To build a set of complete kinetic parameters of oxygenated fuels kinetic model on Pt catalyst, methanol was used as an example to carry out the catalytic oxidation kinetics experiment of oxygenated fuels on Pt/ZSM-5 catalyst. The Power law model and Langmuir–Hinshelwood (L–H) model were established to characterise the catalytic oxidation reaction of methanol. Then the oxidation kinetics of methanol, ethanol, dimethyl ether (DME) and n-butanol on Pt/ZSM-5 was studied under the same experimental conditions. It was found that the reaction orders of fuel molecules (methanol is −0.14) were much less than that of oxygen (1.23) in Power law model. The adsorption constants of fuel molecules were higher than that of oxygen in L–H model. The adsorption characteristics of alcohols on Pt were similar, but the reaction orders of alcohols were not consistent. The adsorption constants and adsorption heat of dimethyl ether were much larger than that of alcohols. The intrinsic reaction rates of four oxygenated fuels on Pt/ZSM-5 were compared at the same input power: r_methanol$>$r_DME$>$r_ethanol$>$r_n-butanol. In general, methanol is a suitable oxygenated fuel in the design and development of catalytic micro-combustor.
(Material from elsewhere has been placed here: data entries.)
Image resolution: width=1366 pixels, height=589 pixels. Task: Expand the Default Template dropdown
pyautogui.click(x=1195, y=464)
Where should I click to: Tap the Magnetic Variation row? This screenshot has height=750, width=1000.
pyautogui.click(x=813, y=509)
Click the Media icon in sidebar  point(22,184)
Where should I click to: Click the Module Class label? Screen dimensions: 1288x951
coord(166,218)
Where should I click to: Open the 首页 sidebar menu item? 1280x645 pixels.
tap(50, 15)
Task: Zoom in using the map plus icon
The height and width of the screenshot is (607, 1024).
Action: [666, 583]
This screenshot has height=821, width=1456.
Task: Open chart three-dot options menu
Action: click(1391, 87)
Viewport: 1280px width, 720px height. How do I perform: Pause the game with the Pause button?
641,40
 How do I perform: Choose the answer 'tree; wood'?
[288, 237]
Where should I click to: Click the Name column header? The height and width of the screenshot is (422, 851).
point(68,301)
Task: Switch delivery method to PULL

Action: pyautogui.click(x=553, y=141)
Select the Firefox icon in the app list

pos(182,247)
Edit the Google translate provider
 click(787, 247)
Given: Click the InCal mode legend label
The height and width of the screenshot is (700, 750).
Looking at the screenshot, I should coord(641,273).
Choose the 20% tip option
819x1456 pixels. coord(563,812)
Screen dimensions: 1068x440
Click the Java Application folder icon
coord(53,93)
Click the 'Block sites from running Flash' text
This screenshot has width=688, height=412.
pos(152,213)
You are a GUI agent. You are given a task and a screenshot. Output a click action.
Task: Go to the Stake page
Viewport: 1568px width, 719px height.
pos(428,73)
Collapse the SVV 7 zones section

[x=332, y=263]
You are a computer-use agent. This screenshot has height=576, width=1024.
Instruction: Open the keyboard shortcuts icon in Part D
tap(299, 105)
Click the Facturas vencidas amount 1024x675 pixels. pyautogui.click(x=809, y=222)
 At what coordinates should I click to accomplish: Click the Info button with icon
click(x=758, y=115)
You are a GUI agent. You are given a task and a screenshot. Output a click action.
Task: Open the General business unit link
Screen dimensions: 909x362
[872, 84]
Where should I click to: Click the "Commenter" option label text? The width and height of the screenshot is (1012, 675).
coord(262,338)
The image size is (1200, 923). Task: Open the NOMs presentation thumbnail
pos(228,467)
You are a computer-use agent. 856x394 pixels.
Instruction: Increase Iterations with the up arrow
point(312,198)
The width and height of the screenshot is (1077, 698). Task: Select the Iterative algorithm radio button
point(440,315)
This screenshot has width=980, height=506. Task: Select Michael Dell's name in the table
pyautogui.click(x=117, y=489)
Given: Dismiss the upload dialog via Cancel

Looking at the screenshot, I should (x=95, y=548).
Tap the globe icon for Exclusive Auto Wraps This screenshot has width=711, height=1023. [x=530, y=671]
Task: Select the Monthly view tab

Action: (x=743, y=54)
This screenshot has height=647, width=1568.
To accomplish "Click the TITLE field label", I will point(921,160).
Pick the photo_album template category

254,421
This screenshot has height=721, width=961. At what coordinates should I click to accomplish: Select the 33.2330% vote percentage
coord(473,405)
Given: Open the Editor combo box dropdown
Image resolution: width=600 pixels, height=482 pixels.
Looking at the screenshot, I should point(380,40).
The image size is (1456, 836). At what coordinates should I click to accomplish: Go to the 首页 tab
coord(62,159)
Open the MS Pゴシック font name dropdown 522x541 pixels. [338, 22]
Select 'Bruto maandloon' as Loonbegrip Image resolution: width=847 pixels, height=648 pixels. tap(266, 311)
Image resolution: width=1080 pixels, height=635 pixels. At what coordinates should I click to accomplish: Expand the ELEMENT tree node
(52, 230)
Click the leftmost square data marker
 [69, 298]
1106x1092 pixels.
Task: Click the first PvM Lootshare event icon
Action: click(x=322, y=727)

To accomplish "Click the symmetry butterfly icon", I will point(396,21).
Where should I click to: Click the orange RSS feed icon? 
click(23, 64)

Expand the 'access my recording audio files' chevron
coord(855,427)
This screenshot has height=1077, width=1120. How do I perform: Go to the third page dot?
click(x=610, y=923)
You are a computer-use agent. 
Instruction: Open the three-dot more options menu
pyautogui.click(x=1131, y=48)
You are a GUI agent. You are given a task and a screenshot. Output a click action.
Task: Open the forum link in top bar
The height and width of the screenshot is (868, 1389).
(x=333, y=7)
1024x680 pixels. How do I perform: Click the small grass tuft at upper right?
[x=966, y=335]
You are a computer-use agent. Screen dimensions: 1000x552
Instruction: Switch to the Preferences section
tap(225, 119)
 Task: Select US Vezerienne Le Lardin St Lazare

为建立一套完整的含氧燃料在Pt催化剂上的动力学模型，以甲醇为例，开展了含氧燃料在Pt/ZSM-5催化剂上的催化氧化动力学实验。建立幂律模型和Langmuir-Hinshelwood（L-H）模型来表征甲醇的催化氧化反应。然后在相同的实验条件下研究了甲醇、乙醇、二甲醚(DME)和正丁醇在Pt/ZSM-5上的氧化动力学。在幂律模型中发现燃料分子（甲醇为-0.14）的反应级数远小于氧气（1.23）。在 L-H 模型中，燃料分子的吸附常数高于氧气。醇类在 Pt 上的吸附特性相似，但醇类的反应顺序并不一致。二甲醚的吸附常数和吸附热远大于醇类。在相同输入功率下比较了四种含氧燃料在 Pt/ZSM-5 上的固有反应速率：r_甲醇$>$r_二甲醚$>$r_乙醇$>$正_丁醇。一般来说，甲醇是催化微型燃烧器设计和开发中合适的含氧燃料。